§ **DOCUMENT SECTION**
● ● ● ●

As official cover-ups go, this breaks impressive new ground, since the trial – followed by Ward’s death by overdose – was public and widely reported at the time.

But, Tory minister Lord Ahmad explained to incredulous peers, the (partial) surviving records of the trial “contain sensitive information about people who are still alive”. You don’t have to be a wild conspiracy theorist to guess that these “people” were fairly prominent at the time. Instead, he helpfully suggested, those interested in the trial and the Profumo affair, which helped to seal the fate of Harold Macmillan’s government, could run along to “my noble friend” Lord (Andrew) Lloyd Webber’s musical Stephen Ward which “has also been recommended as being well worth going to see”.

The plug was generous. but less than satisfactory. Lloyd Webber himself joined in vain appeals last year for the evidence in the subsequent – and equally suspect – inquiry on the affair by Lord Denning to be released some time before the unspecified due date, widely expected to fall in two or three millennia hence.

Dubs got nowhere despite pointing out that Ward’s conviction is “probably one of the most significant miscarriages of justice in modern British history”. In this he echoed the historian Richard Davenport-Hines, who said Ward was “hounded to death by the establishment”.

The Lib Dem Lord Thomas queried the decision, given that the trial “was fully reported in lascivious detail by The Times at the time”. He asked if the transcript had been “suppressed” on the orders not of the trial judge but Lord Parker, the then Lord Chief Justice. Lord Ahmad didn’t answer that. Instead, he explained there was “guidance” from the Information Commissioner’s Office that the disclosure of “personal data” would breach “data protection principles, even after that has been disclosed in an open court”.

Confronted with that surreal proposition, Labour’s Lord Grenfell resorted to a conscious echo of the celebrated remark during the Ward trial by the other femme fatale of the episode, Mandy Rice-Davies, when told that Viscount William Astor denied having met her, let alone had an affair. “The Noble Lord would say that, wouldn’t he?”

Lord Ahmad, possibly realising the absurdity of the position he was defending, plucked his reply from House of Cards: “You might think that. I couldn’t possibly comment".

● ● ● ●

§ **LISTED ENTRIES**
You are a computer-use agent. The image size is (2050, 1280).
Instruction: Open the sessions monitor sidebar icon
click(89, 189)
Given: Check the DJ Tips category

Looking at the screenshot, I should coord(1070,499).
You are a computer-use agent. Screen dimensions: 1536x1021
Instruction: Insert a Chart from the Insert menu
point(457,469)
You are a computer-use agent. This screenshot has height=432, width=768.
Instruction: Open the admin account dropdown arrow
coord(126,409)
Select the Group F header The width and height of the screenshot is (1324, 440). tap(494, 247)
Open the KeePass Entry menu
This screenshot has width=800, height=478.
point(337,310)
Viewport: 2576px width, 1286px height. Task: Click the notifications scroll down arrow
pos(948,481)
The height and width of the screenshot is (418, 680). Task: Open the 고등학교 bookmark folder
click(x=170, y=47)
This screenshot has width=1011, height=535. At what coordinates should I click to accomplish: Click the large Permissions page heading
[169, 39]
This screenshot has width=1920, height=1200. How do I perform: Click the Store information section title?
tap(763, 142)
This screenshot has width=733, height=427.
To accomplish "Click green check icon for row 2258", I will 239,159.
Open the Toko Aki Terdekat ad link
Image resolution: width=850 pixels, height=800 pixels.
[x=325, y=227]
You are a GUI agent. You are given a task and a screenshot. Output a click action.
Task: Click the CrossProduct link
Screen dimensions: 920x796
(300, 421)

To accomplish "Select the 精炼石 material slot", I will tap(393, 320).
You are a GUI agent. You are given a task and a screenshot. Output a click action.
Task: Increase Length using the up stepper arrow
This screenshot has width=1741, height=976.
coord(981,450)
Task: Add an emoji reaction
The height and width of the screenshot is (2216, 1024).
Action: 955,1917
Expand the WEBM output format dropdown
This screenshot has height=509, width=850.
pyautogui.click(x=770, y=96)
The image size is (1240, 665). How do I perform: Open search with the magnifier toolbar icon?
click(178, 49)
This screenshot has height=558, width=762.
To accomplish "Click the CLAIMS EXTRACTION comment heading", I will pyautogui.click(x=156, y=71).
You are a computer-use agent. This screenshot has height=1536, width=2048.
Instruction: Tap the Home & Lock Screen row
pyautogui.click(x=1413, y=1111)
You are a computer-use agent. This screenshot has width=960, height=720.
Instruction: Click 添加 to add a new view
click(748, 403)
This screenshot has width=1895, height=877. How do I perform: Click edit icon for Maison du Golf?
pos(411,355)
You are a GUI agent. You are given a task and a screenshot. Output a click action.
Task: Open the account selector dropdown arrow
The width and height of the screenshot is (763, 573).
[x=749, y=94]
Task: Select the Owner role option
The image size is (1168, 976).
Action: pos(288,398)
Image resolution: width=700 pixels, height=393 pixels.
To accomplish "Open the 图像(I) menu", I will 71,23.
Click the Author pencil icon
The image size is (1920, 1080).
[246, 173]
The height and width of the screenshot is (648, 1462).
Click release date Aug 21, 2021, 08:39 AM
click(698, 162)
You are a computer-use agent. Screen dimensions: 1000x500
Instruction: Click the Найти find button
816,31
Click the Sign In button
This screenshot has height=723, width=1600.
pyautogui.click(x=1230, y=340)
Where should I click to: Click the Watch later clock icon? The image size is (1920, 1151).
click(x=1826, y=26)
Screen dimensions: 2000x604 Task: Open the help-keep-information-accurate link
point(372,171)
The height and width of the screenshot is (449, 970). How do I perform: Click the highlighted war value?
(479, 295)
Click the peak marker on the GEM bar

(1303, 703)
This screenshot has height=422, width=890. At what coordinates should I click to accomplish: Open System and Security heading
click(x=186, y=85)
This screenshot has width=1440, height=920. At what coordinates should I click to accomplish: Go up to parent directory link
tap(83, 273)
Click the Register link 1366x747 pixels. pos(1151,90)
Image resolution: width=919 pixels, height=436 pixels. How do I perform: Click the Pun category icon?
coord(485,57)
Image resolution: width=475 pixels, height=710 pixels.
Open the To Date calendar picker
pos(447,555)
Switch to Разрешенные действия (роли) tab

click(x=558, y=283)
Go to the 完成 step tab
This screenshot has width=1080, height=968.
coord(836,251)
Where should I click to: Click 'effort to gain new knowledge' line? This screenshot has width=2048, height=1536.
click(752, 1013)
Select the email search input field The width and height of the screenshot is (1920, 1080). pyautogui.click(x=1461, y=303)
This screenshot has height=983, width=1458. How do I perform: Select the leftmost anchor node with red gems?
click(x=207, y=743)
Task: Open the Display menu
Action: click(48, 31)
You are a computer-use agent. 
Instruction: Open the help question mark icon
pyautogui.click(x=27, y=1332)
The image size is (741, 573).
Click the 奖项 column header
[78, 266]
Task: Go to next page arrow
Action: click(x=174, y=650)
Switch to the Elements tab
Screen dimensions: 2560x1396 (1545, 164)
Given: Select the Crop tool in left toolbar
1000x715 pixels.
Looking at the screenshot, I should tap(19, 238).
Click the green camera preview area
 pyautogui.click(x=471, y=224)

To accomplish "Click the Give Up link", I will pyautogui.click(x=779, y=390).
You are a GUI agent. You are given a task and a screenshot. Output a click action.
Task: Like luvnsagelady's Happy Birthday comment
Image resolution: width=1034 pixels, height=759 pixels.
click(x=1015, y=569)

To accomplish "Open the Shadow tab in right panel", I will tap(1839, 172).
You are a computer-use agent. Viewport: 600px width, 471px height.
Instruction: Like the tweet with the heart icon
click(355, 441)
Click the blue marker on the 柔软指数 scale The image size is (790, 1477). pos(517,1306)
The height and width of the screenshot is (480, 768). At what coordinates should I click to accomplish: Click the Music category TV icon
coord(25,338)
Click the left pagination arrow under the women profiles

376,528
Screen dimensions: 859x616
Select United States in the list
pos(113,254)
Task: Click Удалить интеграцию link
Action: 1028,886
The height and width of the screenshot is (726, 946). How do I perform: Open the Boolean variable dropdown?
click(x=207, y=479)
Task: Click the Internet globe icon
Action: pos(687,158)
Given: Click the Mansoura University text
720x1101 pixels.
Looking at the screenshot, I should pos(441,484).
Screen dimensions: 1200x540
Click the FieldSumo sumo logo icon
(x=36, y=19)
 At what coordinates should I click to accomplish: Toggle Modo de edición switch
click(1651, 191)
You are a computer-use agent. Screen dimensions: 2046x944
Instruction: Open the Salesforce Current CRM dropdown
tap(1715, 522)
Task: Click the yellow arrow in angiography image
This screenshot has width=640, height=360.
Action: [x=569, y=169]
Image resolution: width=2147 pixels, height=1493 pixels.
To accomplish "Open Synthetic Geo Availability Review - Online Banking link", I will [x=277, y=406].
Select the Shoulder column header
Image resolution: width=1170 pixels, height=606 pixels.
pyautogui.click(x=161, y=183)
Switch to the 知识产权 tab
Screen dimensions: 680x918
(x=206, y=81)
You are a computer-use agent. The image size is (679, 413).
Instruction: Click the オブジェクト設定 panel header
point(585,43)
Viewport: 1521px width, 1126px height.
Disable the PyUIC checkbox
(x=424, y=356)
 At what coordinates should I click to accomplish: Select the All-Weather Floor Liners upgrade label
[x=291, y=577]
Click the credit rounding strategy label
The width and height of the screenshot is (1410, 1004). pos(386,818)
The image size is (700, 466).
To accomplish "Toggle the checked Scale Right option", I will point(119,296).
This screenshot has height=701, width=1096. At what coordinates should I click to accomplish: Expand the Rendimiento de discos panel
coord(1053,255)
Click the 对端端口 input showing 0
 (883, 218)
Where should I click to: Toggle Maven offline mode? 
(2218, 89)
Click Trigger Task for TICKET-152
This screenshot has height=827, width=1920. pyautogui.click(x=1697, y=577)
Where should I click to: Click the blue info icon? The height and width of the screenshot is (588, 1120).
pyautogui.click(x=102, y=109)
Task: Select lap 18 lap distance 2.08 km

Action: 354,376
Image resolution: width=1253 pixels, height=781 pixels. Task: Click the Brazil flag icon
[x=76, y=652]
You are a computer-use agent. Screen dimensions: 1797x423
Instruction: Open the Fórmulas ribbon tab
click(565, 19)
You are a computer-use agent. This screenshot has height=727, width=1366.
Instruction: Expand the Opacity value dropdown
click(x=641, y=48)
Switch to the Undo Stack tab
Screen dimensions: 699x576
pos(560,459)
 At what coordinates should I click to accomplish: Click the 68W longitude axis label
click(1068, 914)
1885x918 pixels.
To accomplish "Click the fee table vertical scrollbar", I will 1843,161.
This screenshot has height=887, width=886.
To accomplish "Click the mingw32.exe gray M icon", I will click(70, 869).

● ● ● ●

§ **THE PROBLEM**
In the passage on the Stephen Ward trial records, rewrite the part that opens with "As official cover-ups" and closes with "reported at the time.", swapping "widely reported" for "extensively reported".

§ **WORKED SOLUTION**
As official cover-ups go, this breaks impressive new ground, since the trial – followed by Ward’s death by overdose – was public and extensively reported at the time.